Why You Should Be Taking Guar Gum for Better Health

Guar gum is widely used to improve the texture, flavour and shelf life of processed foods. Scientific research says it also has potential to improve a wide variety of health conditions, too

Why You Should Be Taking Guar Gum for Better Health

Source: The Amazing Healing Powers of Nature, Reader’s Digest

The health benefits of guar gum
Guar bean (Cyamopsis tetragonoloba)’most commonly ground and used as guar gum’is a common ingredient in both processed foods and gluten-free baking. It also has health benefits and has been used to treat the symptoms of Irritable Bowel Syndrome (IBS). It can also help balance ‘good’ bacteria in your system and may be useful as an add-on treatment

The guar bean plant is grown in India and Pakistan as a vegetable and cattle fodder. The bean contains large amounts of galactomannan gum, which turns into a gel when guar bean is ground into a powder then mixed with water. It is this powdered form, guar gum, which is used both as an ingredient in foods and for use as a supplement.

How to use guar gum
Guar gum is sold in powdered form as a thickener and binder for baking and cooking and is often used in gluten-free recipes. If you’d like to try it as a supplement, the typical dose used in research studies, such as those in people with diabetes conducted at the University of Helsinki, is 1 teaspoon (5 grams) mixed into water, juice or milk 3 times a day. Talk with your doctor first; guar gum can decrease the effectiveness of some birth control pills, antibiotics and diabetes medications.

For baking: add 2 teaspoons (10 milligrams) for every cup (225 milligrams) of flour in a recipe.

Relief for digestive discomfort
The latest on the health benefits of guar gum comes from the Gastroenterology Unit at Italy’s University of Genoa, where, in a series of studies, digestive-disease expert Edoardo Giannini added small amounts of this soluble fibre to the diets of a group of people with irritable bowel syndrome.

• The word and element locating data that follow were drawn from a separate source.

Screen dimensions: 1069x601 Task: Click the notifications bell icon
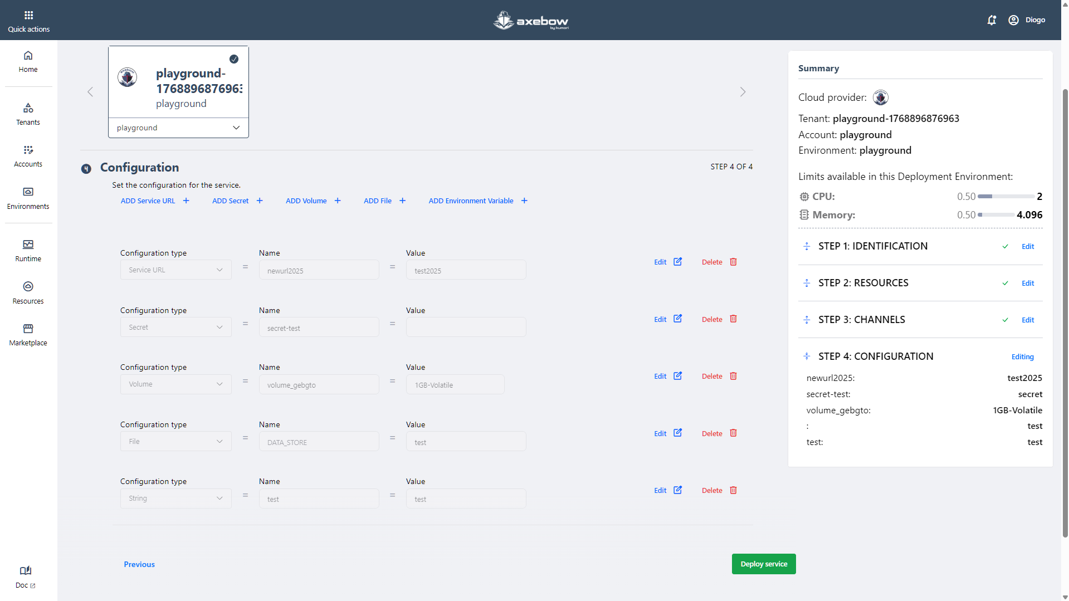(x=992, y=20)
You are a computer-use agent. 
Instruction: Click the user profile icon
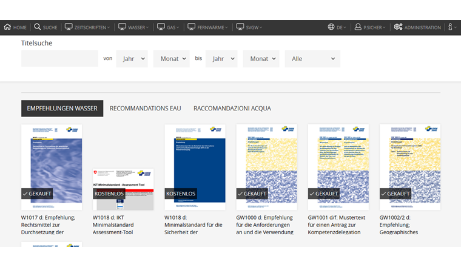click(358, 27)
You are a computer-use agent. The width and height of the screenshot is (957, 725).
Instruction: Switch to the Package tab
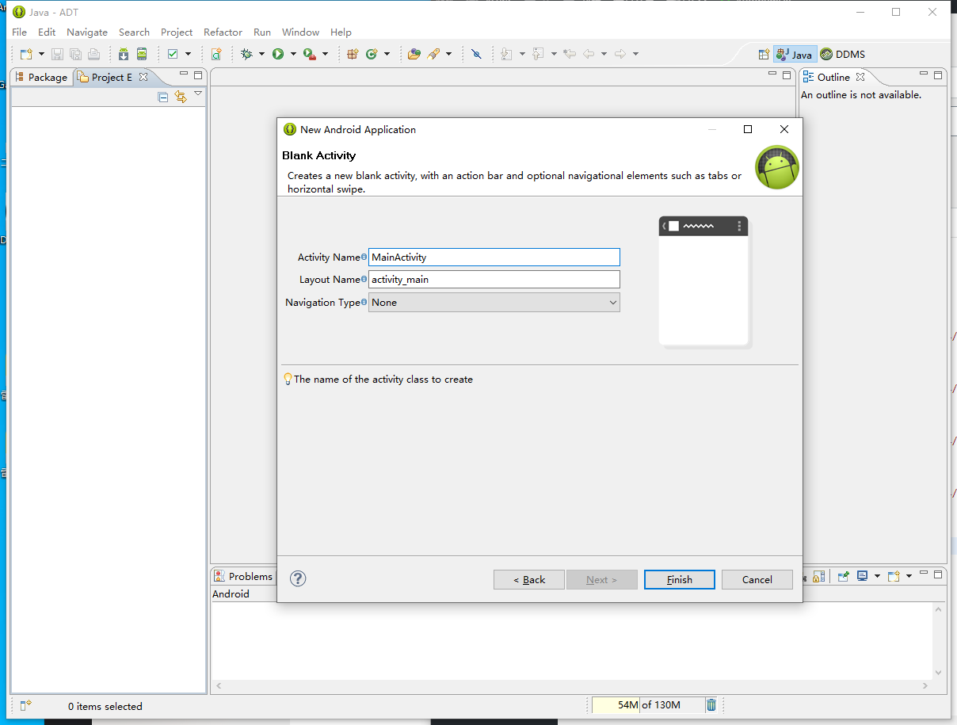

Giannini’s first study, published in the journal Nutrition, attracted worldwide attention because the guar gum appeared to ease both the diarrhea and constipation that can come with IBS and soothed abdominal pain.

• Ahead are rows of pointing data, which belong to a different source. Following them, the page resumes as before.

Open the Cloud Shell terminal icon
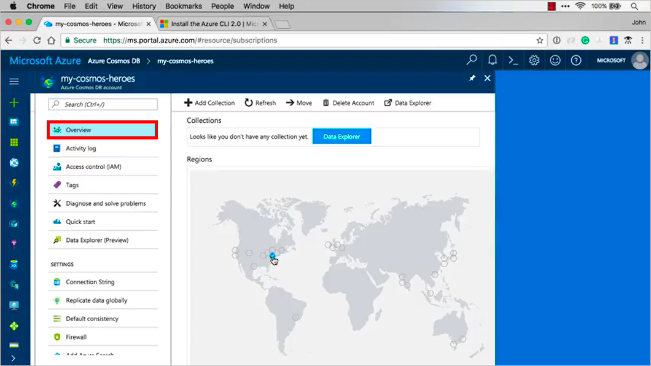Viewport: 651px width, 366px height. tap(513, 60)
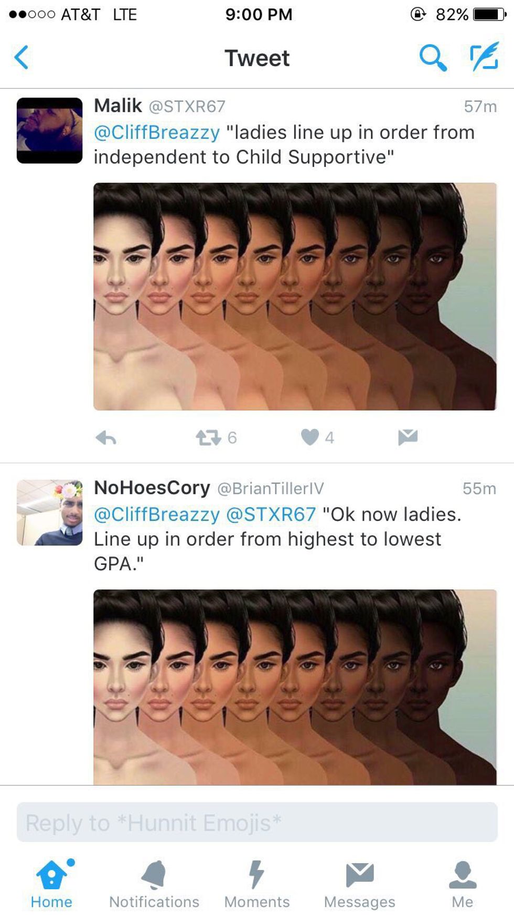Open NoHoesCory's profile picture
This screenshot has width=514, height=915.
pyautogui.click(x=50, y=513)
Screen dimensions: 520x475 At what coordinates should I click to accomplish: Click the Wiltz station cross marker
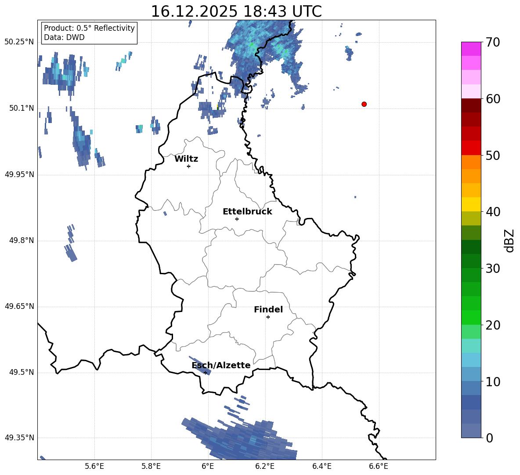tap(188, 166)
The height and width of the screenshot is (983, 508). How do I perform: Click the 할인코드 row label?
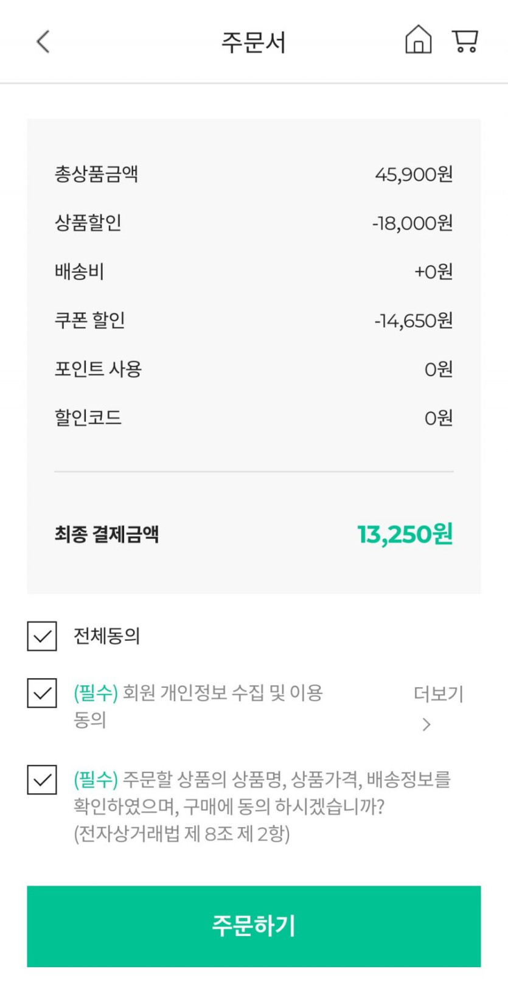click(88, 418)
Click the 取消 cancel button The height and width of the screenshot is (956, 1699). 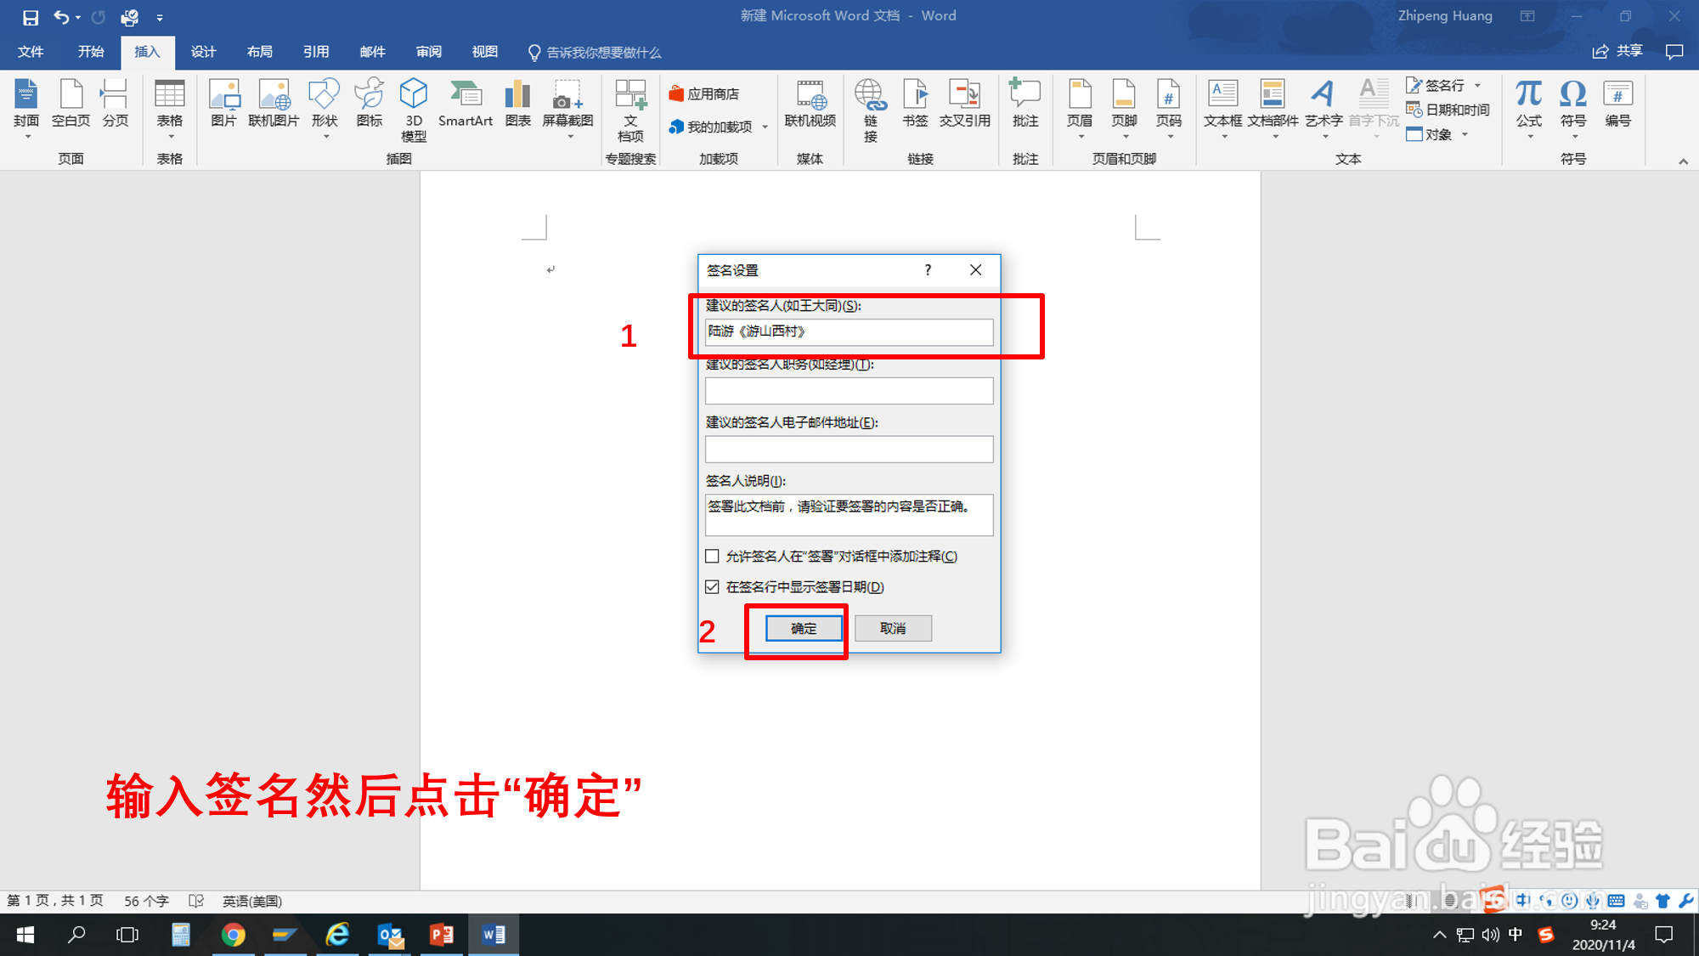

In a second study, Giannini found that adding guar gum to one of the newest IBS therapies’an antibiotic that knocks out overgrowths of bacteria in the small intestine’wiped out 91 percent of errant bacteria, compared to 86 percent with drugs alone. The guar gum advantage? It could be the fact that this fibre also reduces intestinal ‘transit time,’ moving stools’and presumably unwanted bacteria’out more swiftly. Other studies show that guar gum can help ease constipation and also promotes release of a natural, bowel-soothing lubricant called mucin, too.

Feeding the good bugs
Bacteria aren’t just illness-causing villains. A growing stack of research shows that maintaining a healthy balance of ‘good bugs,’ or probiotics, in your digestive system could help ward off gastrointestinal problems, discourage the development of allergies in children and even influence how much you weigh and how well you. One key to nurturing the beneficial bugs: feed them well with ‘prebiotics’ such as guar gum.

Researchers from Italy’s University of Genoa found in a 2006 study that people who took guar gum daily had more of 2 types of good-bug probiotics, Lactobacillus and Bifidobacteria, in their intestinal tract. Findings were similar in a study by the United Kingdom’s University of Reading, where 31 volunteers munched biscuits laced with guar gum or a placebo. The guar group’s levels of good bugs went up.

Lowering cholesterol
In the 1980s and 1990s, scientists in Finland took a closer look at guar gum powder’s effects in people with diabetes and high cholesterol, with intriguing results. University of Kuopio researchers asked 39 people with type 2 diabetes to have a teaspoon (5 milligrams) of guar gum, stirred into milk, juice or water, 3 times a day. After 13 months, their total cholesterol levels had fallen by up to 7 percent. In a pair of similar studies at the University of Helsinki involving 32 people with type 1 and 2 diabetes, guar gum lowered blood glucose after meals and improved long-term blood glucose control’which can lower risk for diabetes-related complications such as vision loss and kidney failure. The take-home lesson? According to lead researcher Helena Vuorinen-Markkola, guar gum should never replace diabetes medications, but could be an adjunct treatment.